# Problem description:
Below are the entries; give again exactly the lines from the one mentioning "[Ключ комбінований укорочений 16" through the one mentioning "[Ключ накидний (кут 45°) 12х13мм", inclusive.

# Data section:
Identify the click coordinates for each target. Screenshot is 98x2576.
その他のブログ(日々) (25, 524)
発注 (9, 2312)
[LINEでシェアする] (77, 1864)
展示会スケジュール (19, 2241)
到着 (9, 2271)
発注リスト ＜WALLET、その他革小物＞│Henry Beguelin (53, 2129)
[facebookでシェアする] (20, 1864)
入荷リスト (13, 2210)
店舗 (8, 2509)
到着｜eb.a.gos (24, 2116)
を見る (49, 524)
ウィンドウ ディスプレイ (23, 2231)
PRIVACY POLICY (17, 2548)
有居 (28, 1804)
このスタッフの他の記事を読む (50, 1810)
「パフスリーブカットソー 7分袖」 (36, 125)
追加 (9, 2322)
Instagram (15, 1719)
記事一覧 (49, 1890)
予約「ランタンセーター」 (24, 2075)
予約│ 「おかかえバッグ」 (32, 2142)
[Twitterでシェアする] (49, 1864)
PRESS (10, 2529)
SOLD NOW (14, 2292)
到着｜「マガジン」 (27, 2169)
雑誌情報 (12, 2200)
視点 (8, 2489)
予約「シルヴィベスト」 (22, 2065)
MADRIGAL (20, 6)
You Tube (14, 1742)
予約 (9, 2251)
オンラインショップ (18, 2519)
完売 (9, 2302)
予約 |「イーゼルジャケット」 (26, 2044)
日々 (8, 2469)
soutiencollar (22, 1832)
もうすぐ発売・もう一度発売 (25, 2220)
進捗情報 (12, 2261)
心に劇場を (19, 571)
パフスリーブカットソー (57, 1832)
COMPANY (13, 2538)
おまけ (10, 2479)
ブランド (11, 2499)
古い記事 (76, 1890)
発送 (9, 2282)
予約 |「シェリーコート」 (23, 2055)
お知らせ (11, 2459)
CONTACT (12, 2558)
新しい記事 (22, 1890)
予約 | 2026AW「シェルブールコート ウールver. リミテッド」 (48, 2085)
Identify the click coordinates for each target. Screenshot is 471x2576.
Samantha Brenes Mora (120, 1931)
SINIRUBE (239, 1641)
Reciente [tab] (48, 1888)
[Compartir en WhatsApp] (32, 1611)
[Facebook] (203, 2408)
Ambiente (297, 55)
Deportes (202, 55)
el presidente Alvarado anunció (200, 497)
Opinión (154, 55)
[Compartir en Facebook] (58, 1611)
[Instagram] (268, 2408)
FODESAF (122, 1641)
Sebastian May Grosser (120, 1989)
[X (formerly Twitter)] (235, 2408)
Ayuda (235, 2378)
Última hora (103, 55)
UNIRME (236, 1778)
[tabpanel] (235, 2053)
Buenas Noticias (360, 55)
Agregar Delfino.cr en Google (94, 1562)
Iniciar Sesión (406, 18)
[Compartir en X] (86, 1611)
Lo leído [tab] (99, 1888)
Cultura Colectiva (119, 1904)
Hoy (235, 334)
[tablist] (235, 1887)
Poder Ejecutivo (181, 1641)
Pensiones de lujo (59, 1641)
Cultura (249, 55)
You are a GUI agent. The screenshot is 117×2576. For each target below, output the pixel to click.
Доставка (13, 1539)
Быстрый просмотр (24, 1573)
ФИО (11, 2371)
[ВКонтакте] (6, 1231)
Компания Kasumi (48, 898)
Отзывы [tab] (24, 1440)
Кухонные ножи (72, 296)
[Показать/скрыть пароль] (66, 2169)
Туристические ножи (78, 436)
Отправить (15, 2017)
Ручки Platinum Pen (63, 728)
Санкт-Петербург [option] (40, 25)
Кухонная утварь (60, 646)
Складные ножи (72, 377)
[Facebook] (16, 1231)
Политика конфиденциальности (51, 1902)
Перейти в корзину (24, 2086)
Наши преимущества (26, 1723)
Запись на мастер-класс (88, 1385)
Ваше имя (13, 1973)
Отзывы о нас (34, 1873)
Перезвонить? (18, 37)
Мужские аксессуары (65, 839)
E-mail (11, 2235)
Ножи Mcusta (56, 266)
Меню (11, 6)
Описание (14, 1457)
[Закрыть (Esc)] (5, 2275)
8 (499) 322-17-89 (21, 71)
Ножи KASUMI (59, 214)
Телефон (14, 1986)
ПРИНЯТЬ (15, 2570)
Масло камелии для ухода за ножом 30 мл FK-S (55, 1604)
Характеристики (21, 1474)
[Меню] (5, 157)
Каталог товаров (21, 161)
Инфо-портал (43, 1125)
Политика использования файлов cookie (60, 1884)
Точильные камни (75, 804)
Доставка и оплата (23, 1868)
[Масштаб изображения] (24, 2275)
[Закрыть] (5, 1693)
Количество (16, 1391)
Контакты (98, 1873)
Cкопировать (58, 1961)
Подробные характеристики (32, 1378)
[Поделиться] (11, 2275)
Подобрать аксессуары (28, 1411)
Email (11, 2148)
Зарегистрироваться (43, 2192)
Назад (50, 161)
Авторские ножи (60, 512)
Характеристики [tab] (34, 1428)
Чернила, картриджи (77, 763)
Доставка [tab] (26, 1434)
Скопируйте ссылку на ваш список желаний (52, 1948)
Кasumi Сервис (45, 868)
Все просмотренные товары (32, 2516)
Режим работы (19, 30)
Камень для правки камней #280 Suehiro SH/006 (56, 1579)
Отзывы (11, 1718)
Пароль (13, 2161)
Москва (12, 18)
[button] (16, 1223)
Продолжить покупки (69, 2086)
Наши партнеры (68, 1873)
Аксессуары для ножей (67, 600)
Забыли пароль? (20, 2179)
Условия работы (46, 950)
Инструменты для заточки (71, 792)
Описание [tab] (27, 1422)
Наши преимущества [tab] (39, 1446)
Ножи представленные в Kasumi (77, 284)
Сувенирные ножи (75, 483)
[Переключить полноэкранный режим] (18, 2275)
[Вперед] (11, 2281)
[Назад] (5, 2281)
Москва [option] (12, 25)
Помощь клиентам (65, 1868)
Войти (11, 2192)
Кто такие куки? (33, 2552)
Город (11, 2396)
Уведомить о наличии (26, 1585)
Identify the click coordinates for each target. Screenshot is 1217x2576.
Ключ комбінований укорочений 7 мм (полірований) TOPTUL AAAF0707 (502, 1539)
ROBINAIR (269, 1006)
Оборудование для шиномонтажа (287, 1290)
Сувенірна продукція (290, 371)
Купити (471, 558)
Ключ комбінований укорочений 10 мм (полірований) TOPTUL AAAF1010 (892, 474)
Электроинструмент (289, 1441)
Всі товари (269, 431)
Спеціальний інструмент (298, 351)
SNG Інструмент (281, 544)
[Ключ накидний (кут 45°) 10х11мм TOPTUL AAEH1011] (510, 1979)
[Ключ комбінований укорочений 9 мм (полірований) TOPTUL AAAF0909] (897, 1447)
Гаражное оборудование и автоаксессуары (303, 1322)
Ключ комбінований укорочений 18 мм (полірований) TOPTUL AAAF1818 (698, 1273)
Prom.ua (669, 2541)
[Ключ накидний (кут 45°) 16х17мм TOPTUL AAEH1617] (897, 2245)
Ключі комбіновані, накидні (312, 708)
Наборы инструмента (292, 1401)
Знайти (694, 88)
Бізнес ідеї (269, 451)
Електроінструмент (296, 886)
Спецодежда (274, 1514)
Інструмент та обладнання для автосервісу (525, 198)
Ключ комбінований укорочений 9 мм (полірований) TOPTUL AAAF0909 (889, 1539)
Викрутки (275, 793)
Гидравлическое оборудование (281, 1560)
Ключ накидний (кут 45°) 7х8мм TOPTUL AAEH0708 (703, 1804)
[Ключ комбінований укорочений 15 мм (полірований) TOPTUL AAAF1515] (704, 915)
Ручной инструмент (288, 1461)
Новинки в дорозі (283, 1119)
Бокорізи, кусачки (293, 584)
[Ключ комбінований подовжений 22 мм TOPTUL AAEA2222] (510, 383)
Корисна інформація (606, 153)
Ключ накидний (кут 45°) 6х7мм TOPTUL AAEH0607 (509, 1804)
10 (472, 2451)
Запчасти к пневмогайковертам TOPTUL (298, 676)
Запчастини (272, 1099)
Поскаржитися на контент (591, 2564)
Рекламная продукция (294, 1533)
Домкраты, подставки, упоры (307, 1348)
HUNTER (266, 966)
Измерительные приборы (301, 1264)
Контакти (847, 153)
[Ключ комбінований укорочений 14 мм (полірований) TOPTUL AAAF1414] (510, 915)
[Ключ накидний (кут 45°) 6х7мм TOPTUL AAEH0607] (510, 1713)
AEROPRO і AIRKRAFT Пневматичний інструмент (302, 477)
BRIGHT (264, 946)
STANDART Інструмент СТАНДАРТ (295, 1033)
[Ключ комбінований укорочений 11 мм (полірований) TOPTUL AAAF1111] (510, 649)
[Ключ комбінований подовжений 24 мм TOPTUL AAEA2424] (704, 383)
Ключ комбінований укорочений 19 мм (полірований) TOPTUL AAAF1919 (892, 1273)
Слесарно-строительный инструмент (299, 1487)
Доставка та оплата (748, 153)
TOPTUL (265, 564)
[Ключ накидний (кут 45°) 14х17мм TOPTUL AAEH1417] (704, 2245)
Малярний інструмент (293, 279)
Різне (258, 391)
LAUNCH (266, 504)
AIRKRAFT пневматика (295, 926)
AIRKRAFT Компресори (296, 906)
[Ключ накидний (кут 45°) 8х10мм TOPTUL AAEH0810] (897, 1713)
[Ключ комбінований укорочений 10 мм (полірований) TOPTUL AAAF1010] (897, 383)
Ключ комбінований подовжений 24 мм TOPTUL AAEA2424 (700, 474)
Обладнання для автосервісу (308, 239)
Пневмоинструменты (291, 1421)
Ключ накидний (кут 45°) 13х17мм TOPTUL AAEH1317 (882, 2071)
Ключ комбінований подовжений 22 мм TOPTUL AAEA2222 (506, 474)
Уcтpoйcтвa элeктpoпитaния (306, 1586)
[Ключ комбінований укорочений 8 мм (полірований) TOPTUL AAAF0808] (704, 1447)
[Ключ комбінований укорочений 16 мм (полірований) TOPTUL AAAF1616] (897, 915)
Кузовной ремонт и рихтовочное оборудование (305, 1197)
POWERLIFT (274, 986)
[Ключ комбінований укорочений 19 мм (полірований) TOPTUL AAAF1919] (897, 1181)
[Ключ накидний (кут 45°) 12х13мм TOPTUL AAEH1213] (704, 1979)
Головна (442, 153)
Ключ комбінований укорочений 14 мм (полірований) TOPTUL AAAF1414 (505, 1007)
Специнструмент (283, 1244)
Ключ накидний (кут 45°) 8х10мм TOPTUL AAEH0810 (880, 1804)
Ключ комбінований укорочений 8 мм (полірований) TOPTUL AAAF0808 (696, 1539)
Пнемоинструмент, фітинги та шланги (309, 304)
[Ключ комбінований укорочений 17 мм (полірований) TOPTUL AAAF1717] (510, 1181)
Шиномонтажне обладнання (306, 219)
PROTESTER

# Finished exercise:
[Ключ комбінований укорочений 16 мм (полірований) TOPTUL AAAF1616] (897, 915)
Кузовной ремонт и рихтовочное оборудование (305, 1197)
POWERLIFT (274, 986)
[Ключ комбінований укорочений 19 мм (полірований) TOPTUL AAAF1919] (897, 1181)
[Ключ накидний (кут 45°) 12х13мм TOPTUL AAEH1213] (704, 1979)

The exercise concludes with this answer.